Manifeste
Oui, l'IA est là. Mais elle n'est pas seule aux commandes.

Ici, tout ou presque a été fabriqué avec l’aide de l’IA.
Voilà. C’est dit. On peut respirer.
Les textes, les chansons, les images, les idées tordues, les hommages douteux, les souvenirs maquillés, les refrains qui boitent : tout ça est né quelque part entre moi, la machine, et quelques heures à discuter avec un robot qui n’a jamais payé un café.

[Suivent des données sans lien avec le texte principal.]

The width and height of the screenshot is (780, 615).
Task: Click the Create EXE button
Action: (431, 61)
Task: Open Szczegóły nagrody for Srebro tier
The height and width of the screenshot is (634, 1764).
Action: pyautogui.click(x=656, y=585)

Je ne vais pas faire semblant d’avoir tout pondu seul dans une chambre mansardée, avec une bougie, une migraine et une dette chez l’épicier.

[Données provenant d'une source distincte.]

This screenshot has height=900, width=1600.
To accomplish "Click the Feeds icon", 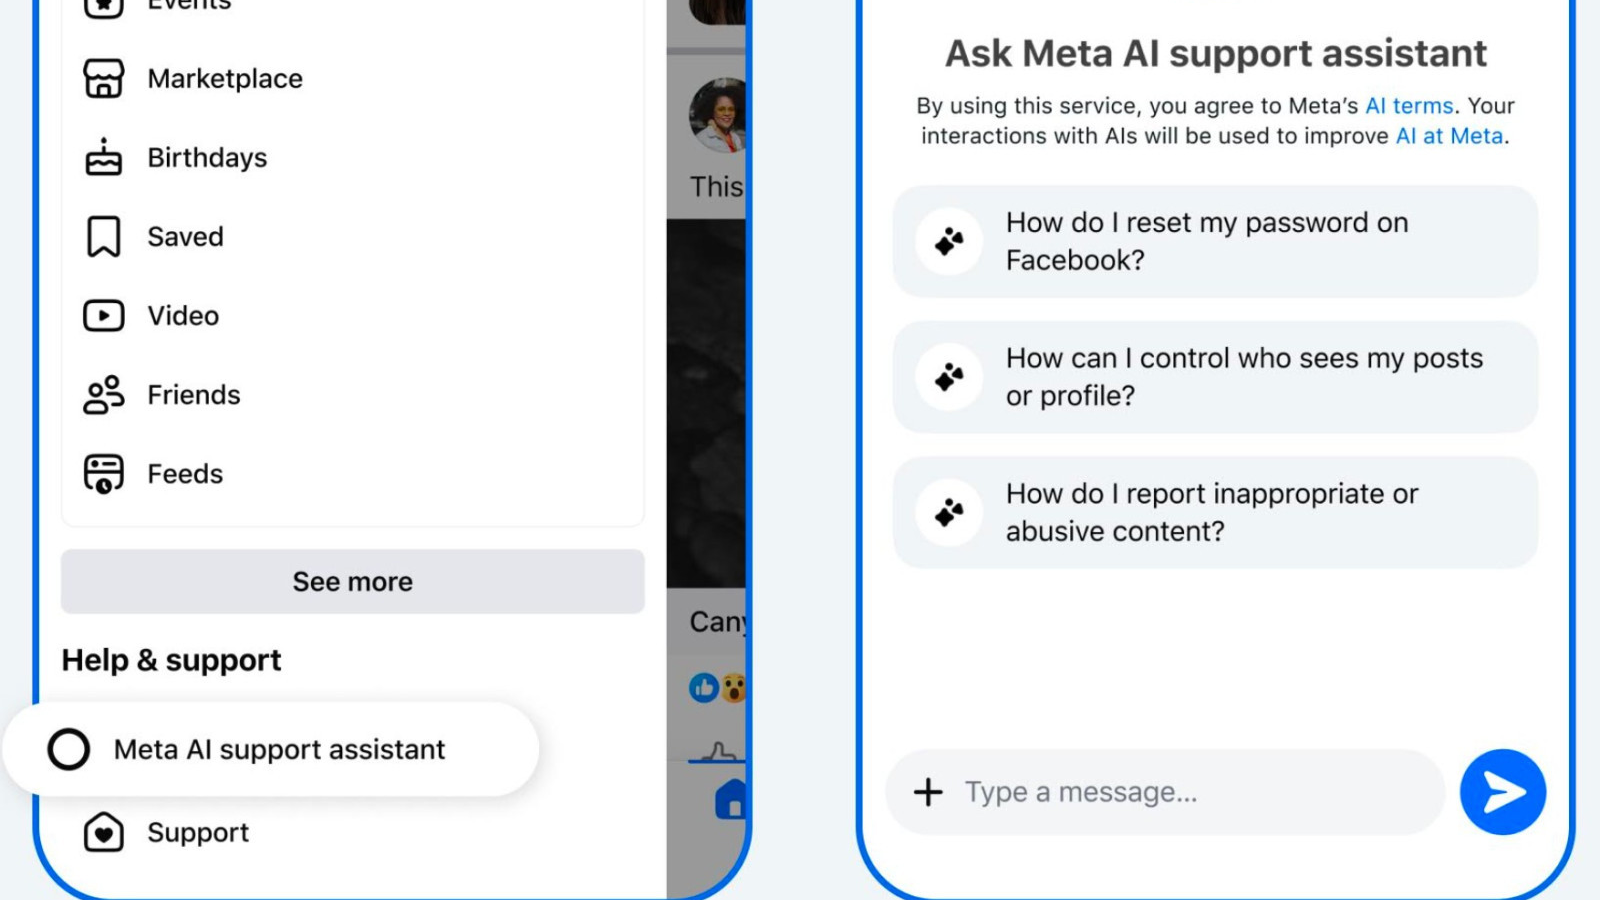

Ce site n’est pas là pour vendre du génie artisanal garanti sans additif numérique.
Il est là pour montrer ce qui se passe quand un regard humain utilise une machine comme un atelier, un sparring-partner, un orchestre de poche, un secrétaire un peu trop zélé : parfois brillant, parfois complètement à côté de la plaque.
L’IA propose.
Je trie.
Je pousse.
Je coupe.
Je râle.
Je recommence.
Je garde ce qui sonne juste.
Et parfois, au milieu du bazar, quelque chose apparaît.
Une phrase.
Une chanson.
Une image.
Un personnage.
Un petit accident avec une âme.
Quelque chose qui attendait peut-être depuis longtemps.
Kasperphi, c’est ça.
Pas une imposture. Pas une révélation divine. Pas une start-up de la poésie.
Un atelier hybride. Une fabrique de formes assistées, discutées, trafiquées, assumées.
Ici, l’IA n’est pas cachée dans la cave. Elle est dans la pièce.
Mais ce n’est pas elle qui sert l’apéro.